The speech is still reverberating in Tory circles and there are some senior figures who believe it has caused more trouble than it was worth. In seeking to win the voters' trust on health and education, the Tories have left themselves vulnerable in other areas and ministers have begun to challenge their opposite numbers about the implications of freezing spending. Gordon Brown and his advisers are convinced the Tory strategy will help Labour to draw the dividing lines between the two main parties. According to Mr Brown's team, it will mean a cut in real terms of £18bn, including £1.5bn on defence, £669m at the Home Office and £570m on transport. One Blair strategist describes the Letwin speech as the Tories' "John Smith moment", a reference to the vote-losing shadow Budget he produced in 1992.

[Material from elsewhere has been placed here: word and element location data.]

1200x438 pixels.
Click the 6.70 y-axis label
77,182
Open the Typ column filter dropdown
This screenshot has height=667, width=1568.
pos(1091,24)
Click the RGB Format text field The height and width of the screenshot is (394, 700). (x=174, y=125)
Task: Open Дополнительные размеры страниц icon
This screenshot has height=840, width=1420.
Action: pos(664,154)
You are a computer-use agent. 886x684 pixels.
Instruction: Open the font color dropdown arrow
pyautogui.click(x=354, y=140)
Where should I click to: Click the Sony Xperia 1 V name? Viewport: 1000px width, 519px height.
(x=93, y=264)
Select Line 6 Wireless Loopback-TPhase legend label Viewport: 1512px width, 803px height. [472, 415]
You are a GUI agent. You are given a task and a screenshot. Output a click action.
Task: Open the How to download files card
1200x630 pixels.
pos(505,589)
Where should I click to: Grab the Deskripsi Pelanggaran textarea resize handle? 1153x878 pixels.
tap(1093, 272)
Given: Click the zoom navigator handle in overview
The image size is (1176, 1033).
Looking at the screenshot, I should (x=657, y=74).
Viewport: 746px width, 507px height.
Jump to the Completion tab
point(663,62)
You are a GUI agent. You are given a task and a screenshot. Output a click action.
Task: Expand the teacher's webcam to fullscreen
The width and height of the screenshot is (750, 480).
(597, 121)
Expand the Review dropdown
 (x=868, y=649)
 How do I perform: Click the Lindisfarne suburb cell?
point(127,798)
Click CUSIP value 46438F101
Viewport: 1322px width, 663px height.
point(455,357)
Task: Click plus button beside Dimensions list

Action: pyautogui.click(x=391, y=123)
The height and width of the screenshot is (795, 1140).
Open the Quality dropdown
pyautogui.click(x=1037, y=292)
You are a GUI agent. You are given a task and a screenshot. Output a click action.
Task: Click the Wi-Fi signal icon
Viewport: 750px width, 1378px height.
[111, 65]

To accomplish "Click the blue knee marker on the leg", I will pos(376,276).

Lord Heseltine, the former deputy prime minister, believes an opposition should keep its powder dry, arguing that spelling out too much, too soon allows the governing party to steal its best clothes and shred the rest. Mr Howard is convinced his party will not make real headway until the public knows its key policies, and there is no time to lose with a general election probably 14 months away. In his heart of hearts, the Tory leader may agree with another dictum: governments lose elections and oppositions don't win them. To climb their electoral mountain in one go, the Tories will need Labour to make mistakes and, almost certainly, the economy to turn sour. But there is no doubt they are firmly back in the game. It is unlikely that Labour will lose next year, but it is no longer impossible.